Over 10,000 military personnel, academics sign petitions calling for return of hostages, end to Gaza war
Pressure is mounting on Israeli Prime Minister Benjamin Netanyahu to end his brutal war on the Gaza Strip as thousands of military personnel and civilians, including doctors, academics, and intelligence veterans, have signed urgent petitions demanding the government prioritize the release of Israelis held in the Palestinian enclave.
According to an Anadolu count, nearly 3,500 army veterans and active-duty soldiers have signed petitions for a ceasefire in Gaza since April 10, representing different units, brigades, elite forces, intelligence units, and intelligence graduates.
Several former top army commanders have joined the petitions, including former army chiefs Dan Halutz and Ehud Barak, who was also a prime minister.

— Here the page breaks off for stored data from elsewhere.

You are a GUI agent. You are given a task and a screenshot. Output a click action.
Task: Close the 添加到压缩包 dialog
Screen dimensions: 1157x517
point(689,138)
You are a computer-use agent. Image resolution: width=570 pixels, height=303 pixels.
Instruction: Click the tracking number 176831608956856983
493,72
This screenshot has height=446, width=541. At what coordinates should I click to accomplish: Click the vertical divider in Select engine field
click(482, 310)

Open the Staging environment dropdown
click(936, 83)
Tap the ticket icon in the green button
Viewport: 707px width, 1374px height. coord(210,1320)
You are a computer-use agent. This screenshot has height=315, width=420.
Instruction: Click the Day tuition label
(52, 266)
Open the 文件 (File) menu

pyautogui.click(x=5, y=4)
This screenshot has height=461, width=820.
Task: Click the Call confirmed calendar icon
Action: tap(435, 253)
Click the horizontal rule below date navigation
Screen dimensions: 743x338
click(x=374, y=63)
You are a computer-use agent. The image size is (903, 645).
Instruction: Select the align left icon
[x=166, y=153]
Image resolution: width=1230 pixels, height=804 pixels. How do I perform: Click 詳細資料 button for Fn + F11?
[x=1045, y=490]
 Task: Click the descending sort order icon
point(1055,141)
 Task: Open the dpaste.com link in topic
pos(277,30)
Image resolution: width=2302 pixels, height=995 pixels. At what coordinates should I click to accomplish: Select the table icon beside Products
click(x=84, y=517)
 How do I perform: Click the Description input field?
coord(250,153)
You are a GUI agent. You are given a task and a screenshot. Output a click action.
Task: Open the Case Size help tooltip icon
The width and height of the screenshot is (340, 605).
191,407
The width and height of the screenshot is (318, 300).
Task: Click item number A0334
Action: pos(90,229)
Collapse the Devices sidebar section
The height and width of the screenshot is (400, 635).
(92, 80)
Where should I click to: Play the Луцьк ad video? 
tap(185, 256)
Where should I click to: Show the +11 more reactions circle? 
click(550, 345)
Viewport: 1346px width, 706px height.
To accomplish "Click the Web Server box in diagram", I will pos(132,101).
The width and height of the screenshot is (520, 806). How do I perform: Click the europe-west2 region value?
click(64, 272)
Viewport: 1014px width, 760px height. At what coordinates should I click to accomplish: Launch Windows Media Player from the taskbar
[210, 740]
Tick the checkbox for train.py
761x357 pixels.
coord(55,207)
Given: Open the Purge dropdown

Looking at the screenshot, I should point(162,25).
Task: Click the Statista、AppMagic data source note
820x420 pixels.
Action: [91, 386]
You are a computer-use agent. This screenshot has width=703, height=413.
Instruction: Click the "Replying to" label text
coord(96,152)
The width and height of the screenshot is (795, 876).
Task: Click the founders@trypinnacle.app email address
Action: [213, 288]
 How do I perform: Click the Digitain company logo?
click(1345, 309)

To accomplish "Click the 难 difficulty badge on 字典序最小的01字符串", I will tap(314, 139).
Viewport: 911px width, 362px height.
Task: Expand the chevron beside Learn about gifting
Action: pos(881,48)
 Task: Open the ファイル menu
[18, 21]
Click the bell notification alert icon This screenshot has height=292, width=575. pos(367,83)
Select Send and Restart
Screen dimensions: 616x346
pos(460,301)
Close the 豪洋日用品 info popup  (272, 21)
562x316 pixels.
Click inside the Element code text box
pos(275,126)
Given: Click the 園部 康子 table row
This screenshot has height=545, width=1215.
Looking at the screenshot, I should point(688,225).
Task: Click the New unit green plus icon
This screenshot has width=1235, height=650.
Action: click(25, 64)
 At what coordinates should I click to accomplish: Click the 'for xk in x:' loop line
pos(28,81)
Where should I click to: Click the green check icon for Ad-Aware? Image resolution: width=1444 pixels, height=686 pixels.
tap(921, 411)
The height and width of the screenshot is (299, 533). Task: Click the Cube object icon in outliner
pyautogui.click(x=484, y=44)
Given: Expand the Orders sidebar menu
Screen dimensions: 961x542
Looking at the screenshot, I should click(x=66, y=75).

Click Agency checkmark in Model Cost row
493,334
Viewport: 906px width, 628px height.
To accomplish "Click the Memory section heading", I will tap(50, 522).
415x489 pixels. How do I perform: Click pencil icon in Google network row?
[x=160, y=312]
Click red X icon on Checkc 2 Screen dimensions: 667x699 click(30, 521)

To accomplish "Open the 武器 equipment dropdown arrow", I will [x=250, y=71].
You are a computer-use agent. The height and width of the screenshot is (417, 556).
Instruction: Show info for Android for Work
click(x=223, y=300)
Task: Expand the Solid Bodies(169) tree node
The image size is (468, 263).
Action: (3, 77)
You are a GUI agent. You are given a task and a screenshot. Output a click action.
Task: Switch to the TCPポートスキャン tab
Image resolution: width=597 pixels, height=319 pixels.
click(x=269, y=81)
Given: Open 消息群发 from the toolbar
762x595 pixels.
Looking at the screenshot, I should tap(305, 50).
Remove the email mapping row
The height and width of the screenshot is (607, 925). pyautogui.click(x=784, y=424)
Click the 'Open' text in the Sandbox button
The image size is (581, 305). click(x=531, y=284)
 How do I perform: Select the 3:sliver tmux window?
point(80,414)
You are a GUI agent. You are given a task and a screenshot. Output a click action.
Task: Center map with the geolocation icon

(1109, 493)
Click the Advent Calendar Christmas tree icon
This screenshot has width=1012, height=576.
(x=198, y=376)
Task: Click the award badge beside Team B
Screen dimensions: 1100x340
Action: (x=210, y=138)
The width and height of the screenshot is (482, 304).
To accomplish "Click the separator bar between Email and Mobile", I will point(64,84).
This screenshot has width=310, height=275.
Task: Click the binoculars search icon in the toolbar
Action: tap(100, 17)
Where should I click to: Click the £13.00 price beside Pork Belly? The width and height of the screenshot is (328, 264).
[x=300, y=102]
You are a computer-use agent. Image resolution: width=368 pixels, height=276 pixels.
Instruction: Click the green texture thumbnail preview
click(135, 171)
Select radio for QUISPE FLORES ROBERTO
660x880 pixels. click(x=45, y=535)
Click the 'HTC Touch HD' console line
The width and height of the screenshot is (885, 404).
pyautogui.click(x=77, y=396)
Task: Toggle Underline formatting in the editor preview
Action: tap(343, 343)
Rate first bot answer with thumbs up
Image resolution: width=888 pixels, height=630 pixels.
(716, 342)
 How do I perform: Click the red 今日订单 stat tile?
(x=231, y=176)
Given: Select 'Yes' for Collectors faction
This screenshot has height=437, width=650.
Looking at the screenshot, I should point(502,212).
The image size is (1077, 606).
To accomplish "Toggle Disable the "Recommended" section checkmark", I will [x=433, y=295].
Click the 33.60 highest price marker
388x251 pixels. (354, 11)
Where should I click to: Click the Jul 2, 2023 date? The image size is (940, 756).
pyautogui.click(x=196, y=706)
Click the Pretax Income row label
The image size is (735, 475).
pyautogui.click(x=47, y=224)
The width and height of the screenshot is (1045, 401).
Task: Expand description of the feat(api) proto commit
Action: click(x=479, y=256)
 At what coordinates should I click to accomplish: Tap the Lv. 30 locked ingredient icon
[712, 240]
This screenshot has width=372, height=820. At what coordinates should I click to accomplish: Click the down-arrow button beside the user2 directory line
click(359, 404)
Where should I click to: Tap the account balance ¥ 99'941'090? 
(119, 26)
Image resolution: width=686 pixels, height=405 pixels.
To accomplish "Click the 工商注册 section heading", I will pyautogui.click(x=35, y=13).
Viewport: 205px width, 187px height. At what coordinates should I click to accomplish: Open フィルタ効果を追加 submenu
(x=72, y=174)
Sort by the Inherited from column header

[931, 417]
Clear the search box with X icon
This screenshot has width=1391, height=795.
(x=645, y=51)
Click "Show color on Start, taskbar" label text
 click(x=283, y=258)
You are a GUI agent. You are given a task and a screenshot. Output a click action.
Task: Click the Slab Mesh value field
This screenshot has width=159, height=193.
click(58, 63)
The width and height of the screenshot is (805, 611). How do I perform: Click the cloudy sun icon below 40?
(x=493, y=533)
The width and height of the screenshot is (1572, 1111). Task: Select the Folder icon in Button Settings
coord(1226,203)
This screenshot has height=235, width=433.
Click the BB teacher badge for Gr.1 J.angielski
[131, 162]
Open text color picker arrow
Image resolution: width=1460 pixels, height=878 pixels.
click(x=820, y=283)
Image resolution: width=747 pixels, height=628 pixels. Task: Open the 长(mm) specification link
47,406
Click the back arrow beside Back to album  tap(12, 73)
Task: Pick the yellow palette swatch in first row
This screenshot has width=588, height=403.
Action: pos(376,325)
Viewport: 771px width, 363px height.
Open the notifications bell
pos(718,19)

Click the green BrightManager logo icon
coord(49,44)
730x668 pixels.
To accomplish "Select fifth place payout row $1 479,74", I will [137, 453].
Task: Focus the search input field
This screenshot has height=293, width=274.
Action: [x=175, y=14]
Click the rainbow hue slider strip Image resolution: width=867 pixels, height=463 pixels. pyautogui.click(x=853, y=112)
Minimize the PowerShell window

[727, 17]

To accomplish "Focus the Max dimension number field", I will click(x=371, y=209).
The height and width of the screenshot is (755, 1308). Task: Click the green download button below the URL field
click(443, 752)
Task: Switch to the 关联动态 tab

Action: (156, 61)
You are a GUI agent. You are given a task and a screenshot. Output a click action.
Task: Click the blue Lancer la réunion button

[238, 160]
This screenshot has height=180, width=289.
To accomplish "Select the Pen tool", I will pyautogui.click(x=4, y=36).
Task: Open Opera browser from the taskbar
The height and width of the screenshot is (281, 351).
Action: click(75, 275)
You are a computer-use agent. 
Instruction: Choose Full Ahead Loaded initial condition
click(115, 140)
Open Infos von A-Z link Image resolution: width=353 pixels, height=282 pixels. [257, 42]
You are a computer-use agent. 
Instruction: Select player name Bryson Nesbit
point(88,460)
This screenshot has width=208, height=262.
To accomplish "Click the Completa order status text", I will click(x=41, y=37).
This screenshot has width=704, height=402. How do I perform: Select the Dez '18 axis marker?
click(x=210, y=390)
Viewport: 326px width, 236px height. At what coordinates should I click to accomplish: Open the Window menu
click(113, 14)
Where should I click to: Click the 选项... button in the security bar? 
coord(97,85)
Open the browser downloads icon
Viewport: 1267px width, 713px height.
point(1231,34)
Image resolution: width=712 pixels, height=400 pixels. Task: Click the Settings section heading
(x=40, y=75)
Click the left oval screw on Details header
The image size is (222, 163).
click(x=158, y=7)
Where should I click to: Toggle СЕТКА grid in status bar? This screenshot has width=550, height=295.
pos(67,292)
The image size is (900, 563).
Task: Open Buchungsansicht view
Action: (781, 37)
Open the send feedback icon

More petitions and letters demanding an end to the war are also expected to be released, alongside mass protests taking place across the country, as Netanyahu continues to face growing demands from within Israeli society to reach a prisoner swap deal with Palestinians.
The latest petition was signed on Tuesday by some 350 Israeli authors, poets, and literary professionals, accusing Netanyahu of sabotaging an agreed ceasefire "fearing the war's end would mean the end of his rule and his freedom as a criminal defendant," according to the Times of Israel news portal.
Around 3,500 academics also signed a petition supporting a previous letter from Israeli Air Force reservists demanding the return of the hostages and an end to the war, according to Haaretz daily.
“We, members of the academic staff in higher education institutions, join the call of the Air Force soldiers and demand the immediate return of the hostages, even if it requires halting the war at once,” the petition reads.
In another petition, over 3,000 teachers emphasized that “this is not a call to refuse military service, but a plea to save lives.”
Nearly 3,000 Israeli medical professionals, alongside three Nobel laureates, also signed a petition calling on the government to free hostages held in Gaza by halting the ongoing war, according to the daily Yedioth Ahronoth.
“For the sake of our children's future, we refuse to raise them in an endless war, and we will not turn a blind eye to the killing of children,” reads another letter signed by some 1,000 parents.
The Israeli army renewed a deadly assault on Gaza on March 18, shattering a ceasefire and prisoner exchange agreement that took hold in January.
At least 51,000 Palestinians, most of them women and children, have been killed in Gaza in a brutal Israeli onslaught since October 2023.
The International Criminal Court issued arrest warrants last November for Netanyahu and his former Defense Minister Yoav Gallant for war crimes and crimes against humanity in Gaza.
Israel also faces a genocide case at the International Court of Justice for its war on the enclave.